事前に数字で確認せず周囲に流されて設立した典型的な失敗パターンである(フリーランスが法人化するメリット・デメリット)。
法人化前に税理士にシミュレーションを依頼し、所得800万円超まで待っていれば、ランニングコスト増を避けられた可能性があります。
CHECK
▶ 今すぐやること: 自分の現在の売上と所得を確認し、事例1と事例2のどちらに近い状況か判断する(5分)
Q: 法人化を急ぎすぎた場合、個人事業に戻すことはできますか?
A: はい、可能です。法人を解散・清算して個人事業に戻せますが、解散登記(登録免許税3万円)、清算手続き、税務届出等で合計10〜30万円程度の費用と数か月の期間が必要です。法人化前のシミュレーションが重要な理由の一つです。
法人化は数字で判断し手取りを最大化する:今日からできる3つの行動
フリーランスの法人化は、売上1,000万円超かつ所得800万円超を目安に、税負担の差額とランニングコストを数字で比較して判断するのが最適解です。

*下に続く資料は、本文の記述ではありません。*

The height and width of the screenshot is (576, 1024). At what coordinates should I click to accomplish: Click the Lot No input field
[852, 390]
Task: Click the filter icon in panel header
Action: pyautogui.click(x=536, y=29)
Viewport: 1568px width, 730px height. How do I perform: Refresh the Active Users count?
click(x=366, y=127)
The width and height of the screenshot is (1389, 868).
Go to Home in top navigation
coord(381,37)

設立手続きは5ステップで最短2週間、設立後の届出は9種を期限順に処理すれば漏れを防げます。合同会社か株式会社かは設立費用・信用力・運営の自由度の3基準で選び、商標登録は自分で出願すれば1区分44,900円から保護できます。
「なんとなく」の判断ではなく、シミュレーション表を作って数字で比較すること。これが法人化で後悔しないための唯一のルールです。

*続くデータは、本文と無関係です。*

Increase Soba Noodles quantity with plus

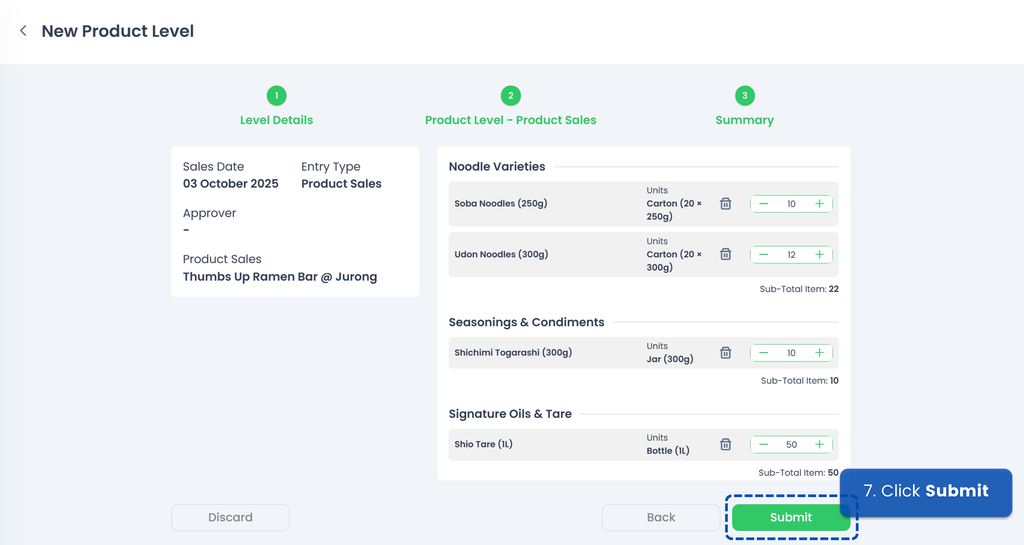click(x=819, y=204)
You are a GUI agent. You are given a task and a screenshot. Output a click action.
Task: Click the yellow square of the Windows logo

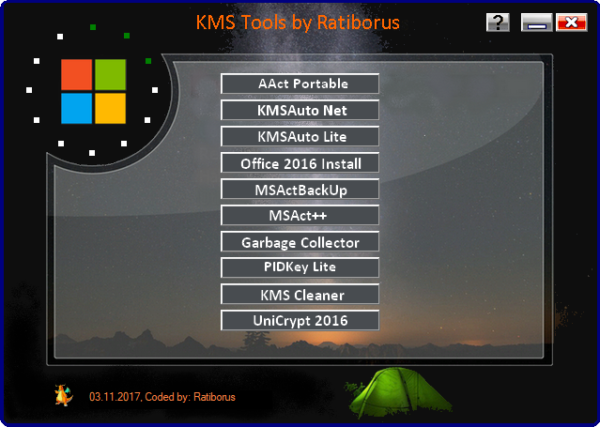click(x=110, y=108)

今日やるべき3つの行動は以下のとおりです。第一に、直近12か月の売上と所得を算出する(15分)。第二に、売上1,000万円超かつ所得800万円超であれば税理士の無料相談を予約する(5分)。第三に、法人化シミュレーション表をスプレッドシートで作成し、個人と法人の手取り額を比較する(25分)。